Work order: There is one span to output from the data below: the lines starting at the line with "This screenshot has width=1790, height=486." and ending at the line with "You are a computer-use agent. Image". Output it exactly, ends included, nothing more.
╭─ Provided data
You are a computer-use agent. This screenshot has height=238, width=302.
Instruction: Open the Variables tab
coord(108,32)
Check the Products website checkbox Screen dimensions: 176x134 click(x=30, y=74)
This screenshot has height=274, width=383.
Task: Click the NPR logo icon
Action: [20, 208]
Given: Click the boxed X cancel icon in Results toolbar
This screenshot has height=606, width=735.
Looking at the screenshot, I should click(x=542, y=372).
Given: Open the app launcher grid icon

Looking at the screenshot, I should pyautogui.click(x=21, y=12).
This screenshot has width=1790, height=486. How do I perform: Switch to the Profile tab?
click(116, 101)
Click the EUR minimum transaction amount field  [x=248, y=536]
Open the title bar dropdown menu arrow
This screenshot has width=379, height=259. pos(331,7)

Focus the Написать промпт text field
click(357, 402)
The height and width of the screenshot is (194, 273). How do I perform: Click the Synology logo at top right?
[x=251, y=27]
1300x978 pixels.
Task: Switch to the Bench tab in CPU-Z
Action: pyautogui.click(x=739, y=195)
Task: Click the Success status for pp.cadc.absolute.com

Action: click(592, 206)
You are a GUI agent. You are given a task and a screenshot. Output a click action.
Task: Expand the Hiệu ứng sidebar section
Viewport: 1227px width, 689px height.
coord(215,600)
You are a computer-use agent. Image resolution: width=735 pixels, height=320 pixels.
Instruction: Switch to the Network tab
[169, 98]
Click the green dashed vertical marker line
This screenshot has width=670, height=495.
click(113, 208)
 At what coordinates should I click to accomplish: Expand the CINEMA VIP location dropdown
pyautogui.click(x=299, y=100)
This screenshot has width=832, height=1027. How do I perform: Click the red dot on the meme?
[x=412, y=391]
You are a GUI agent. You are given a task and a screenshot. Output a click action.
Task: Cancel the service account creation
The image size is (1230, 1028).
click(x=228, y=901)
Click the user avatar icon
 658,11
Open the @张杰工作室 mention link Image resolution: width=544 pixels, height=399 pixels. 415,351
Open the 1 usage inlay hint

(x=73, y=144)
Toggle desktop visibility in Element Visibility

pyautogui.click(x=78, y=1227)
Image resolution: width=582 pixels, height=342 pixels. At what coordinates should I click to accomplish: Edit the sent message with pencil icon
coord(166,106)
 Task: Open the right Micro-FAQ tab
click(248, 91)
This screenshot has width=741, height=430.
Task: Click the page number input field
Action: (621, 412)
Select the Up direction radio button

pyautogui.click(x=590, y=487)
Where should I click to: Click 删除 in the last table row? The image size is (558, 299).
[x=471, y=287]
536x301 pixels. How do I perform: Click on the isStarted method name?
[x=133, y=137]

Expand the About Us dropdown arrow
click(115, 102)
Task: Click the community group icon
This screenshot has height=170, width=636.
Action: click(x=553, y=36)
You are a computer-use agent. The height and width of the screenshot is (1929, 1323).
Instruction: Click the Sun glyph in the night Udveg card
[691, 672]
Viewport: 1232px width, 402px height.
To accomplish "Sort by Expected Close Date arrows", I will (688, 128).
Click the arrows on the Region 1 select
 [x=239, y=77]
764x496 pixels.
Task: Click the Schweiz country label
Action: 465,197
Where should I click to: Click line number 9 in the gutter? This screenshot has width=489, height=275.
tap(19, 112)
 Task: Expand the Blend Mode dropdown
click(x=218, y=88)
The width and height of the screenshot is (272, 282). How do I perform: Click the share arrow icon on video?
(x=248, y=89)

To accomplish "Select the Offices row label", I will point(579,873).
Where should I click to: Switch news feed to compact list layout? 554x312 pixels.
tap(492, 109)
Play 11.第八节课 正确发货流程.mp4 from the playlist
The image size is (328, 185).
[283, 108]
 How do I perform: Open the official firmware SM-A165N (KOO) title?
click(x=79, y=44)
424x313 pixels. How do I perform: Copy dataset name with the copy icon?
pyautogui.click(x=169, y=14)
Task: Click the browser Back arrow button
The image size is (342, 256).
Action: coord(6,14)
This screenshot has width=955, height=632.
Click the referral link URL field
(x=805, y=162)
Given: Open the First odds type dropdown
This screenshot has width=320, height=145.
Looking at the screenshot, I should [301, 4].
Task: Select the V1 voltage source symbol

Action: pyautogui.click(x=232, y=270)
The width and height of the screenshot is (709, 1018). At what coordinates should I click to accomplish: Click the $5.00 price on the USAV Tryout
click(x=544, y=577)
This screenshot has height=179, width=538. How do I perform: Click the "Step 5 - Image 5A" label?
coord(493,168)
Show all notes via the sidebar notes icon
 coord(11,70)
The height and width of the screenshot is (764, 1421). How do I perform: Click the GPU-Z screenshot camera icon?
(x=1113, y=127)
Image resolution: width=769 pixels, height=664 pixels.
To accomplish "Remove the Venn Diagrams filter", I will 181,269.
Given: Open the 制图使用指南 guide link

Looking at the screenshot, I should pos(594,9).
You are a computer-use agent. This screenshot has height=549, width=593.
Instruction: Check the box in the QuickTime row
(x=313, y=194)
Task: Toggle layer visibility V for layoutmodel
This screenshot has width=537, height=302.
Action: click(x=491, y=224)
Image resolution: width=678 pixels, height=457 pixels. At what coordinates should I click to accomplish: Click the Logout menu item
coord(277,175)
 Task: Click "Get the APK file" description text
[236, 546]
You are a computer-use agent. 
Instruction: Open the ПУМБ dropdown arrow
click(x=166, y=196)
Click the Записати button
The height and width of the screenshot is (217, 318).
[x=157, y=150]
╰─
Exercise response:
This screenshot has width=1790, height=486. How do I perform: Switch to the Profile tab?
click(116, 101)
Click the EUR minimum transaction amount field  [x=248, y=536]
Open the title bar dropdown menu arrow
This screenshot has width=379, height=259. pos(331,7)

Focus the Написать промпт text field
click(357, 402)
The height and width of the screenshot is (194, 273). How do I perform: Click the Synology logo at top right?
[x=251, y=27]
1300x978 pixels.
Task: Switch to the Bench tab in CPU-Z
Action: pyautogui.click(x=739, y=195)
Task: Click the Success status for pp.cadc.absolute.com

Action: click(592, 206)
You are a GUI agent. You are given a task and a screenshot. Output a click action.
Task: Expand the Hiệu ứng sidebar section
Viewport: 1227px width, 689px height.
coord(215,600)
You are a computer-use agent. Image resolution: width=735 pixels, height=320 pixels.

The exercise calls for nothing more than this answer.